Update: NCBI is now in the process of merging EST and GSS records into the Nucleotide database, and we expect to complete this process in early 2019. Accession.version and GI identifiers will not change during this process.
As of December 1, 2018, all records from the databases for Expressed Sequence Tags (EST) and Genome Survey Sequences (GSS) will reside in NCBI’s Nucleotide database. This change will provide a single point of access for all GenBank sequence data with a common look and feel.
Read more to learn about how this change affects these resources:
- Websites (Entrez)
- APIs (E-utilities)
- FTP sites
- Submission procedures
- TSA (have a look if you’re not familiar!)
Why are we doing this?
Sequencing technologies have moved away from generating ESTs for evaluating gene expression and GSSs for evaluating clone libraries in favor of next-generation data, which is deposited in resources such as the Sequence Read Archive (SRA). Consolidating the EST and GSS datasets thus helps us to align our services to the current needs of the bioinformatics community.
Changes to websites
The most notable change is that the EST (nucest) and GSS (nucgss) Entrez databases will be retired, along with the default EST and GSS record formats. All EST and GSS records will be moved to the Nucleotide (nuccore) database and will have the default “GenBank” view shared by all current Nucleotide records (see Figure 1). New filters will be added to the Nucleotide database to make it easy for users to remove or include EST and GSS sequences in search results.
Changes to APIs
Similar to the changes on the web, there will no longer be separate EST and GSS databases (db=nucest and db=nucgss) in the E-utilities API. Requests containing these values will be redirected to db=nuccore. This also holds true for dbfrom in ELink requests, but values of linkname containing nucest or nucgss will be ignored after December 1 (resulting in returns unrestricted by linkname, containing all possible links between dbfrom and db.)
Users accessing the Nucleotide database (db=nuccore, db=nucleotide) with esearch should note that after December 1, all search results will contain EST and GSS records matching the provided query (term). This may markedly increase the number of records returned. To remove EST and GSS sequences from esearch results, add the following terms to your query:
NOT gbdiv est[prop] NOT gbdiv gss[prop]
Changes to FTP sites
EST and GSS data have been part of the regular GenBank release set for many years, and will continue to be available at ftp.ncbi.nlm.nih.gov/genbank/. These data will be in the standard GenBank format. After December 1, 2018, the current specialized (default) EST and GSS formats will no longer be available by FTP at ftp.ncbi.nlm.nih.gov/repository/dbEST and ftp.ncbi.nlm.nih.gov/repository/dbGSS/.

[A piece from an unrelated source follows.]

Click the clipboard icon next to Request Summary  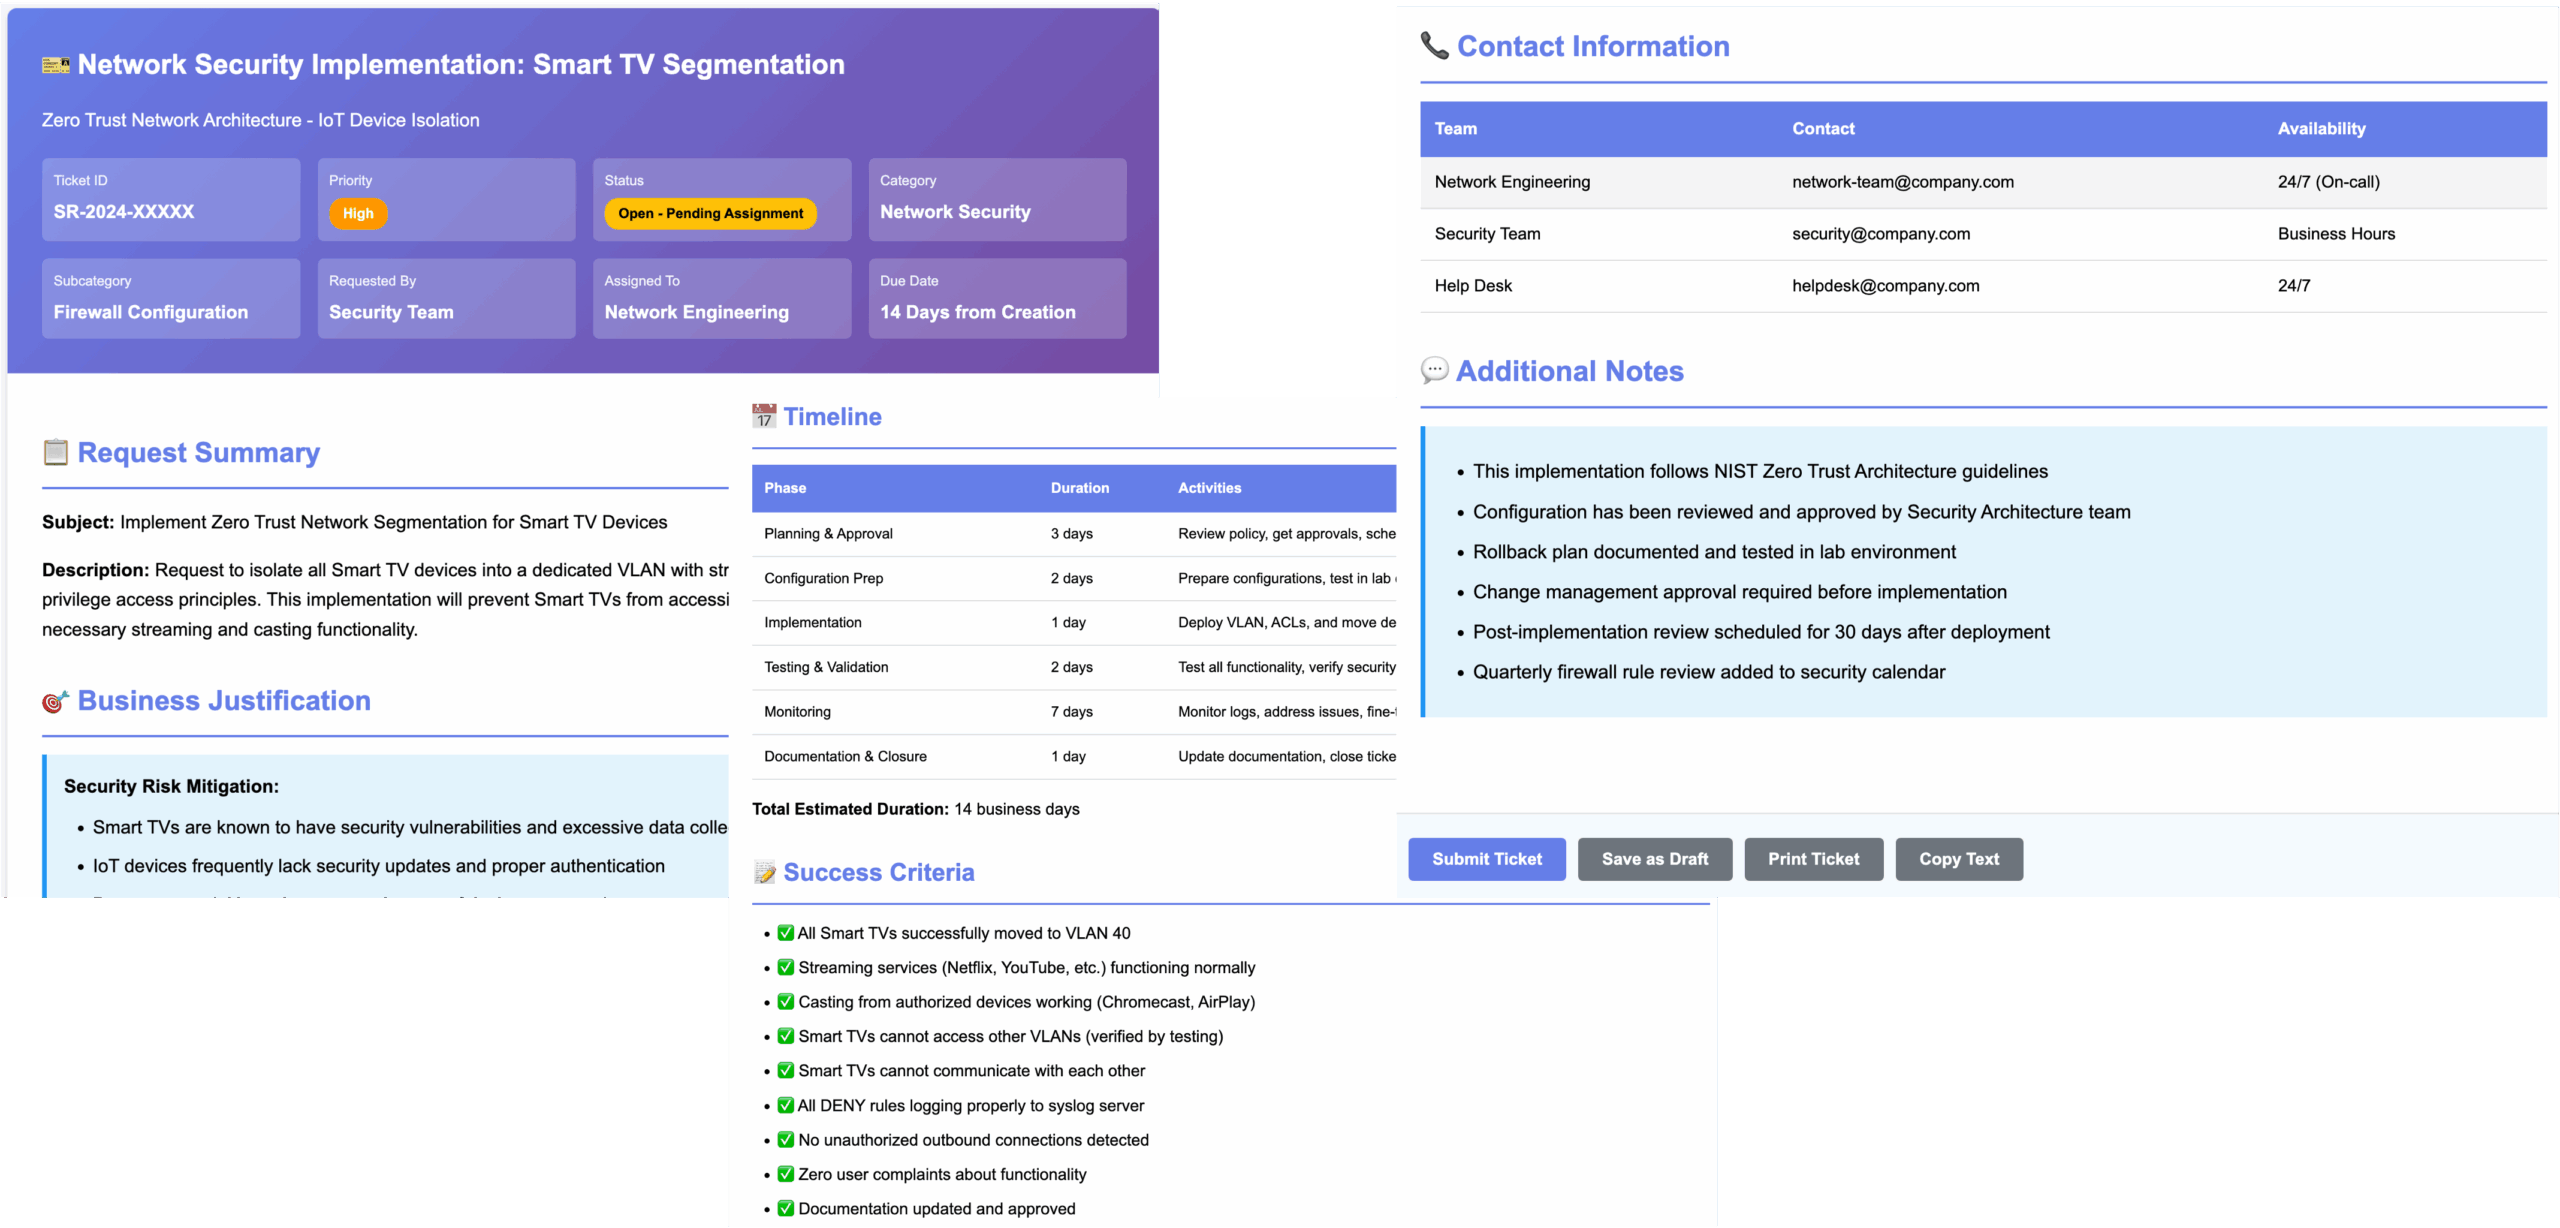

Changes to submission procedures
We will continue to accept submissions of EST and GSS sequences; however, there will no longer be special processes for submitting these sequence types. We recommend that submitters of EST and GSS data begin using the tool tbl2asn now. This tool will be required after December 1, 2018. Please write to firstname.lastname@example.org for more information.
Changes to BLAST
For many years BLAST has supported distinct databases for EST and GSS data, and these are available from the database pulldown on nucleotide BLAST web pages. We will continue to support these databases beyond December 1, 2018, for both web and standalone BLAST, so there is no need to alter any process that depends on these databases.
TSA – Have a look!
Finally, we encourage interested users to consider TSA (transcript shotgun assembly) data as a rich source of information about expressed sequences. TSA data are computational assemblies of sequence reads, and as such form attractive BLAST databases useful for identifying putative transcripts (choose “Transcript Shotgun Assembly (TSA)” from the nucleotide BLAST database menu).
We thank all past and present submitters of EST and GSS data for the invaluable benefit these data have provided to numerous genomic sequencing projects over the years. Please let us know if you have any questions or concerns about these changes!